** THE DATA follows **

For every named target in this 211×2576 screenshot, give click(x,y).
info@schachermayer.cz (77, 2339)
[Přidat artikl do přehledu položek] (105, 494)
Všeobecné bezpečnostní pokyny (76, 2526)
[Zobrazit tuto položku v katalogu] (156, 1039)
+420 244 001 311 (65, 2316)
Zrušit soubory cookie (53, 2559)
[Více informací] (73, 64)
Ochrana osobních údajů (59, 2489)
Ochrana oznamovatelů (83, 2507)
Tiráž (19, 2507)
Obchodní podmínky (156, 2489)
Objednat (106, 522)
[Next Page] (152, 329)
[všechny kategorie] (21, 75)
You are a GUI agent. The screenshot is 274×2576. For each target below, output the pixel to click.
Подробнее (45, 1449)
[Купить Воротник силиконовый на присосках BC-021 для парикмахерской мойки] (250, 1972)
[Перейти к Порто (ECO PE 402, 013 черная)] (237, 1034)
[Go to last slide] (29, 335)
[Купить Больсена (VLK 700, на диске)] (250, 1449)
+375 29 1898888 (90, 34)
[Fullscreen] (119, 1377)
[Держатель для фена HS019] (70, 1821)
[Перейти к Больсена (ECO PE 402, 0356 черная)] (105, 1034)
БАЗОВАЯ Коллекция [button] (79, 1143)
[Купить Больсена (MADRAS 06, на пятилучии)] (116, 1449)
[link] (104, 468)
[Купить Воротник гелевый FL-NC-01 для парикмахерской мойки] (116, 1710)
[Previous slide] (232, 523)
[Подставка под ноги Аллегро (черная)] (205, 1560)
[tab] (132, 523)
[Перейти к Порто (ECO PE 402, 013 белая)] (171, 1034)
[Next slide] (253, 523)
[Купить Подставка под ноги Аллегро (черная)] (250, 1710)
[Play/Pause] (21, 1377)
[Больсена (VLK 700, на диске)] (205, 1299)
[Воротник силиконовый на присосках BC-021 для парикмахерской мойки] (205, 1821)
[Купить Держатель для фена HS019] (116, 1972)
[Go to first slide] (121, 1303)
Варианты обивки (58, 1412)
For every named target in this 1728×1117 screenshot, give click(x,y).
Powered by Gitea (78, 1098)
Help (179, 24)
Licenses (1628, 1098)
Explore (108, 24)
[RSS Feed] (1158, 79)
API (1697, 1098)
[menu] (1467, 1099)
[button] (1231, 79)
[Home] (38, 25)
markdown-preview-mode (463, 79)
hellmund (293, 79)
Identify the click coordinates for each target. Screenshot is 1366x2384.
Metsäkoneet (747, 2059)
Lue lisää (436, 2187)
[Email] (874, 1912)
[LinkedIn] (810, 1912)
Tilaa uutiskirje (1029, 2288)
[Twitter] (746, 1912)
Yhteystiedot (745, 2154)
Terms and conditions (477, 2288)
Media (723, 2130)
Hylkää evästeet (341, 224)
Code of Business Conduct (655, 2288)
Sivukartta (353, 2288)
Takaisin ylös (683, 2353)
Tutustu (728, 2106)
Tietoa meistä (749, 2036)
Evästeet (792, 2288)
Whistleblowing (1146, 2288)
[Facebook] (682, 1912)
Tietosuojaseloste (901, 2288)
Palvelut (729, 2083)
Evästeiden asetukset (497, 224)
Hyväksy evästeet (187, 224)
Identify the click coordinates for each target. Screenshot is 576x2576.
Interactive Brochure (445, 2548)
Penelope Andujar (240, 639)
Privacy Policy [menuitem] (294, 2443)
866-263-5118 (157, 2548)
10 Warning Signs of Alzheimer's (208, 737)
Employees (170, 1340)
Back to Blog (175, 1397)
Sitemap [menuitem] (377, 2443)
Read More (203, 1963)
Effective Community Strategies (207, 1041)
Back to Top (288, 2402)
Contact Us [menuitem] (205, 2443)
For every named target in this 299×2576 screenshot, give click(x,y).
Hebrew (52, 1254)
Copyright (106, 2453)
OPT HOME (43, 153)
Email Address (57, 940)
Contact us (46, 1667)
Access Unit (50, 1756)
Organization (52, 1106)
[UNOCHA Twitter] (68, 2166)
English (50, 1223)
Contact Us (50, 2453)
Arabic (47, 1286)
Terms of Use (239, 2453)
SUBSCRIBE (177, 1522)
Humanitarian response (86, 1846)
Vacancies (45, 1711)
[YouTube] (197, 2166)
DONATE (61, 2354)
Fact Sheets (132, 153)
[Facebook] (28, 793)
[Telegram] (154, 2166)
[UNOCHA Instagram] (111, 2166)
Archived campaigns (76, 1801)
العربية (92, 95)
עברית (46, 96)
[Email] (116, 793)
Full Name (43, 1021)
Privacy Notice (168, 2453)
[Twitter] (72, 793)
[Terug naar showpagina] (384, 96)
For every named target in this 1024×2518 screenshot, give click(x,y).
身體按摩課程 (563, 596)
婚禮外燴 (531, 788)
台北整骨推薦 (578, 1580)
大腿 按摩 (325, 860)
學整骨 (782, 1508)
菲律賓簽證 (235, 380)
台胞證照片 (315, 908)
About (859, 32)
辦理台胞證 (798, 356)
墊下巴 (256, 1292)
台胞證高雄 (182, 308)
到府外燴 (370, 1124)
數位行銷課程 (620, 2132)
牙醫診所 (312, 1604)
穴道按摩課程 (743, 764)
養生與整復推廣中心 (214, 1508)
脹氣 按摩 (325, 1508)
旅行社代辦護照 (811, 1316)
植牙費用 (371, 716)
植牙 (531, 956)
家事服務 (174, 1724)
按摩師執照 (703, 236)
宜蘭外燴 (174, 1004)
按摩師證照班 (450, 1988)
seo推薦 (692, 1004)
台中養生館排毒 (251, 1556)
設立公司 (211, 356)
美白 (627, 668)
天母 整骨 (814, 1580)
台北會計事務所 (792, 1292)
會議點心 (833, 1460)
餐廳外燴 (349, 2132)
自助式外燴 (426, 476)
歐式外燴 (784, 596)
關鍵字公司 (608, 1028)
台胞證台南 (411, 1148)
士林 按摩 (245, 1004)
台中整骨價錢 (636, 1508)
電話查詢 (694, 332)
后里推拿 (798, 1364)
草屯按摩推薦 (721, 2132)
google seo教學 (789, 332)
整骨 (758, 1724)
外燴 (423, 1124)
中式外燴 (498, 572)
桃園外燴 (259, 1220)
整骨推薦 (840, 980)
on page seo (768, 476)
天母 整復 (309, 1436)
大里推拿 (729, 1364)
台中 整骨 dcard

** End of THE DATA **

WHAT IS BEING ASKED. For the string "ноги", return every line of the data where it appears.

COMPLETED TASK.
[Подставка под ноги Аллегро (черная)] (205, 1560)
[Купить Подставка под ноги Аллегро (черная)] (250, 1710)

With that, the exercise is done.